Emil Varda

 

W.I. Productions is now presenting The Sickness, a new play written and directed by Emil Varda at Access Theater at 380 Broadway at White Street, NYC.

Theater Pizzazz’s Marcina Zaccaria recently had the opportunity to ask some questions of Mr.Varda about this play that follows two artists lost in the mad hell of heroin addiction, with a cast featuring Mia Vallet, Ryan Cupello, Mark Lobene.

 

Mia Vallet,  Mark Cupello  (Photo: Ewa Kowalska)

 

  1. Tell us about your background in Poland in the 1970s.  What inspired you most about the work with Grotowski?

I grew up in an anti-communist family and ready to rebel, so joining the dissident movement was organic, and it happened early in my life.
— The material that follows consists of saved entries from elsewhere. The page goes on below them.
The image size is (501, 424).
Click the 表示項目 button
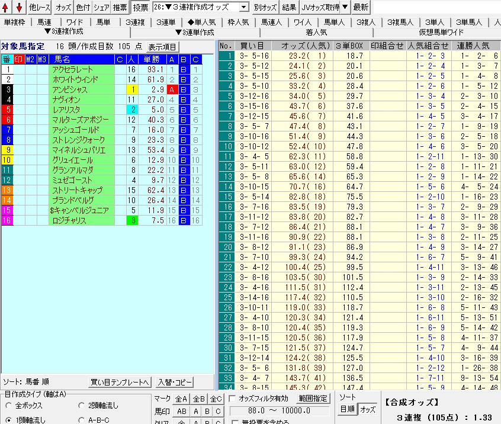(x=162, y=47)
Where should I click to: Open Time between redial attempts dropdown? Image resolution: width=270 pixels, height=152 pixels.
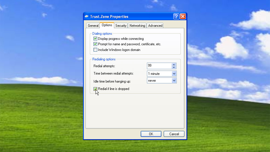pyautogui.click(x=174, y=74)
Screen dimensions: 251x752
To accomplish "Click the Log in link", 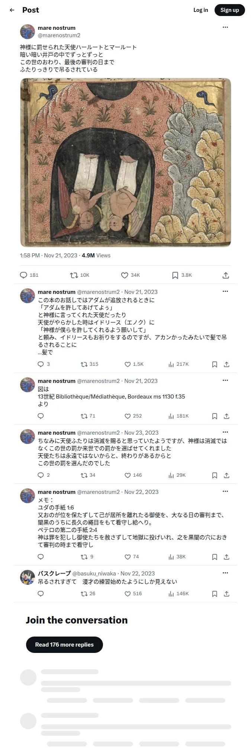I will pos(201,10).
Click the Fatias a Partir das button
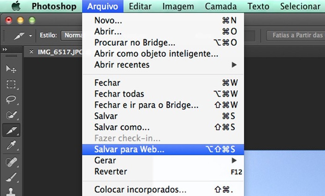The image size is (325, 196). point(298,35)
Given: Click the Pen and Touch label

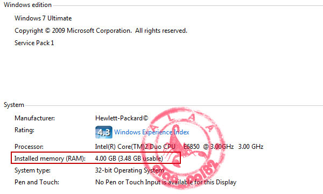Looking at the screenshot, I should point(37,182).
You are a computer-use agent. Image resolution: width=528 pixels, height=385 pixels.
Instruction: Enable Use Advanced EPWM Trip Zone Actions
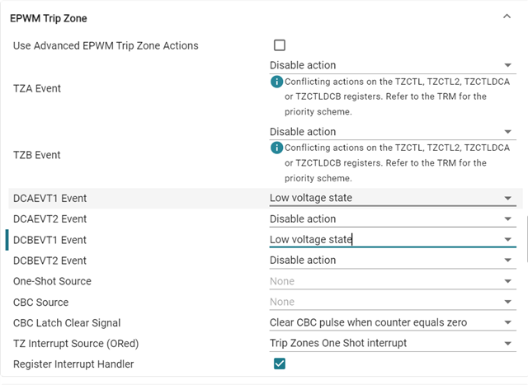[280, 45]
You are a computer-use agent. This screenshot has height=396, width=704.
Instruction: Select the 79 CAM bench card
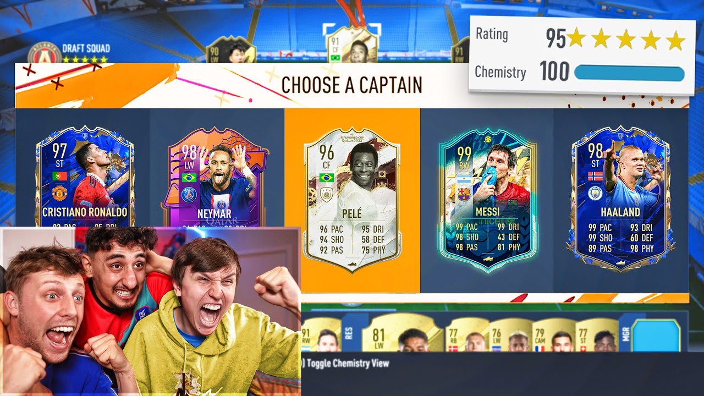(x=553, y=334)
After the 1976 Radom factory worker uprising, which was brutally put down by the communist police and many were arrested, I didn’t have any choice but to sign a petition with other intellectuals, for the communist government to release the workers and give them their jobs back. I was harassed and threatened to be relegated from the university until the “Solidarity Festival”, in which I participated on many levels of the student movement, mainly writing and publishing. Dictators are most afraid of free, uncensored words, especially printed, they feel most threatened by it.During marshal law I spent 8 months in jail, after that, forced to emigrate. I became a refugee in the Reagan USA.
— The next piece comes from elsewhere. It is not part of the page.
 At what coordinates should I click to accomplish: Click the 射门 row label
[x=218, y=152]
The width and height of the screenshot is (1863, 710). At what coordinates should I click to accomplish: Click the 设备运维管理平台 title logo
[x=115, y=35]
Grotowski was earlier, I joined his workshop movement 1973/74 after he already declared the “end of theater” as we know. He searched for sacredness and archetype, focusing on ritualistic human condition. I transferred my interest to the “student theater”, the Polish equivalent of what is known in the West as Open Theater, theater relevant to people living here and now, which engages with everyday problems and the simple facts of political and social reality. When Grotowski was looking for opportunity to “grab God by the feet” we were defending liberty, humanity, and decency.
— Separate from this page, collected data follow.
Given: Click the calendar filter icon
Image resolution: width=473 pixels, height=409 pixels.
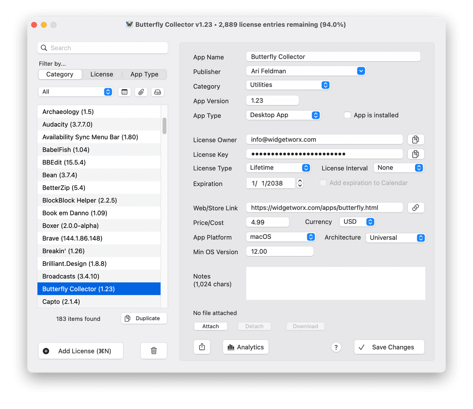Looking at the screenshot, I should 125,92.
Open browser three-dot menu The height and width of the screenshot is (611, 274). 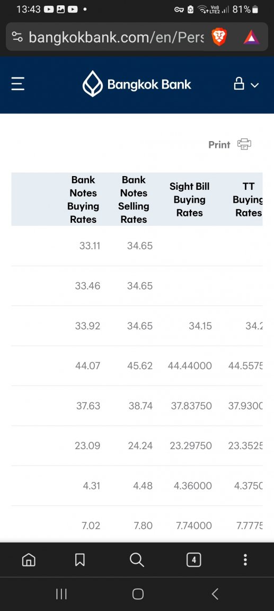point(245,560)
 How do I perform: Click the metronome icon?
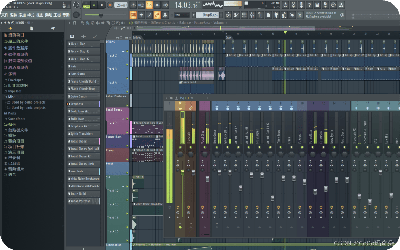tap(133, 5)
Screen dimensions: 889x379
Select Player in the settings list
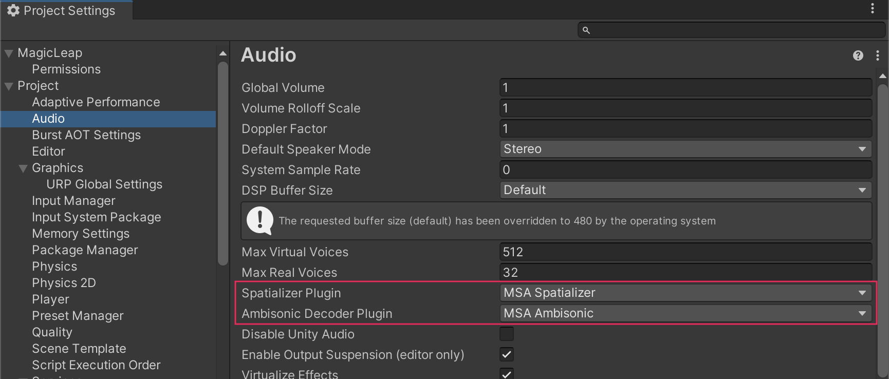click(x=50, y=299)
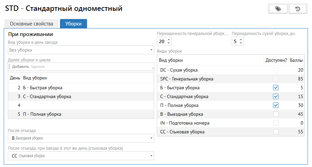Toggle availability of Быстрая уборка
Image resolution: width=312 pixels, height=167 pixels.
click(276, 88)
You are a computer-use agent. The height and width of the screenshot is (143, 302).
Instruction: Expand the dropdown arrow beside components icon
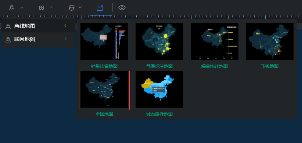51,7
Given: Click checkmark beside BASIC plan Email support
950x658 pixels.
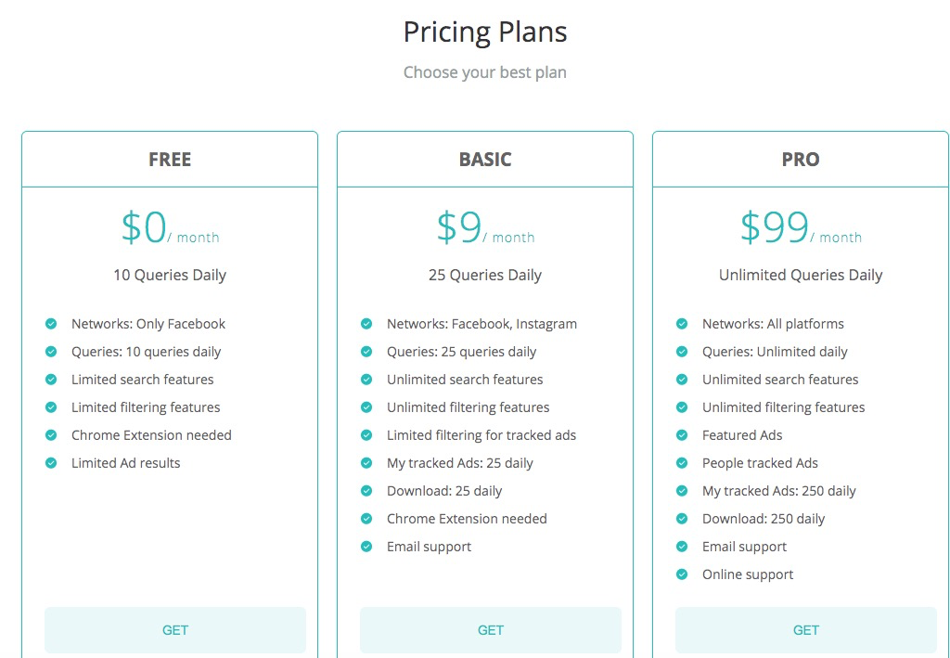Looking at the screenshot, I should 366,548.
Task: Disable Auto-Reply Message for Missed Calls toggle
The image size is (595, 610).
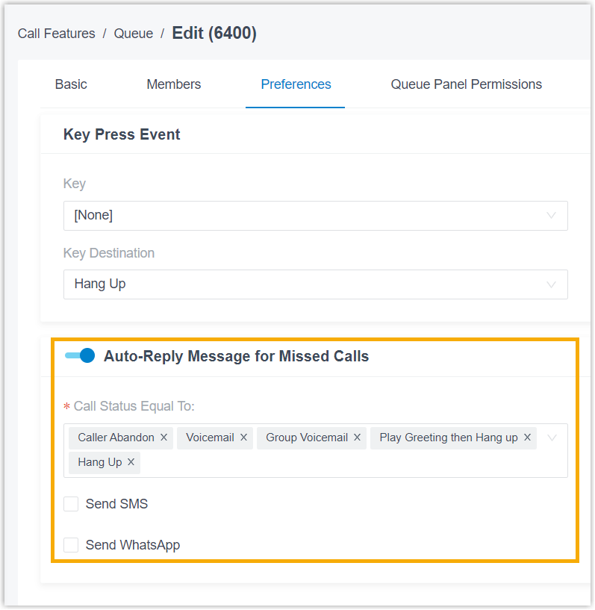Action: [80, 355]
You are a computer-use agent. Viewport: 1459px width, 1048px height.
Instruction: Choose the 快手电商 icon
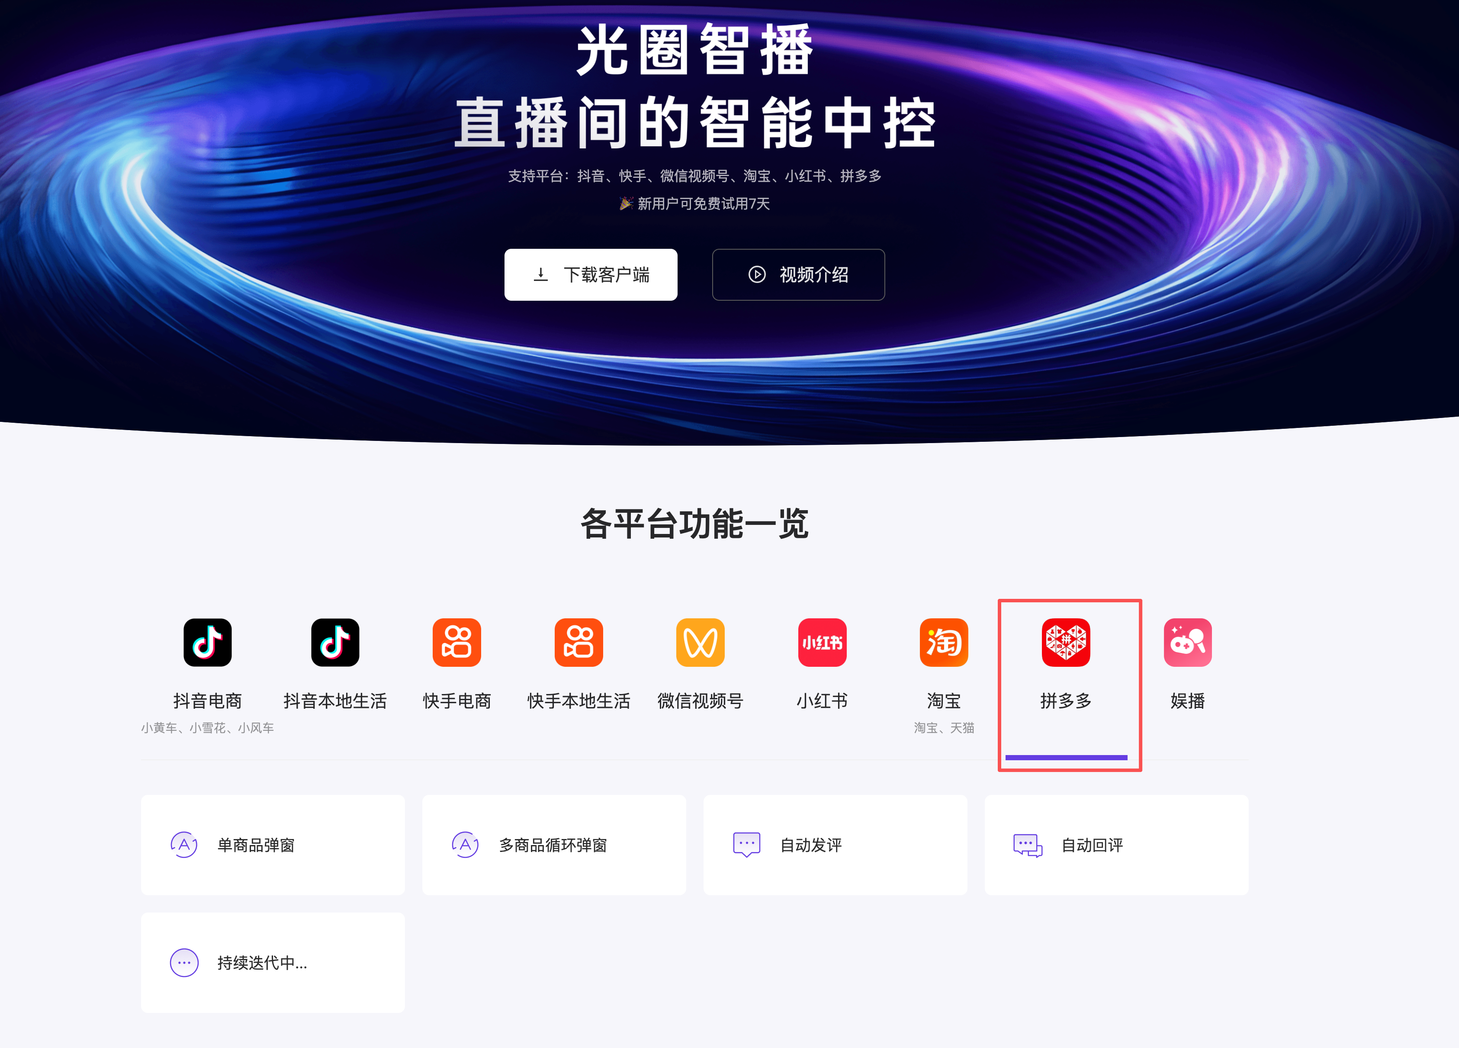pos(457,642)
  1. What made you choose to write and direct The Sickness?  How is the process of writing different than the process of directing?

Glenn O’Brien is my main inspiration, as it is stated on the program. He saw one of my shows in the mid-80’s and cast me in his play some time after. For a long time, I did not participate in theater and Glenn was always trying to convince me to return to my calling. He wanted me to do again All Roads Lead to the Kurski Station, he would write an article about it, with his wife doing the PR, and we will achieve great success on the off-Broadway stages, and after we were supposed to produce his play Drugs, which was written in the early ‘80’s and published in London recently. Unfortunately he was unable to do it… I finish it without his help. I wrote The Sickness as an homage to him and many of my friends who ended up tragically dying or struggling for many years in the hell of addiction.

Directing is very challenging. I never tried heroin, so I introduced myself to the culture of heroin addiction: mostly literature and scholarly books, then clinic visits and rehab centers,interviews and conversations. In addition, my actors Mia and Ryan, helped tremendously with their exhausting field trips.

  1. How did you find the physical vocabulary of your new play?  Did you rely heavily on gesture?

I believe that theater is the most complex art form. It takes a little from other forms, but it develops its own lexicon, its own way of communicating. The actor is a priest/shaman, who delivers sacred offering to the audience

I don’t know about the gesture?… but definitely my actors, with my directions, created that ethereal connection which guides the audience through that sacrificial offering.

  1. How do you ask the audience to follow the journey of the individual and the journey of the ensemble?

We, like Odysseus, invite our audience as the crew on our voyage…well, they don’t know this is the “Ship of Fools,” mostly they like it, nobody has jumped overboard yet.

  1. If you lived in a perfect world, where you could create many spaces within one topographical landscape, what would make you leave the theater and walk toward someplace like the Waverly Inn?

The Waverly is one of the most important “stages” in my life. We produce 363 shows a year (we are closed Christmas Day and New Year’s Day) for the last 15 years and our fabulous audience still loves it, they are still willing to wait a few minutes for the seat and pay real money for it.

I am blessed for being the main conductor of the Grandest Opera (that is our dining rooms)…and because it is mainly improvisation, it is even more difficult, every night a different show, every night new situations with new and different actors and audience. The daily struggle and participation in it makes me a better director.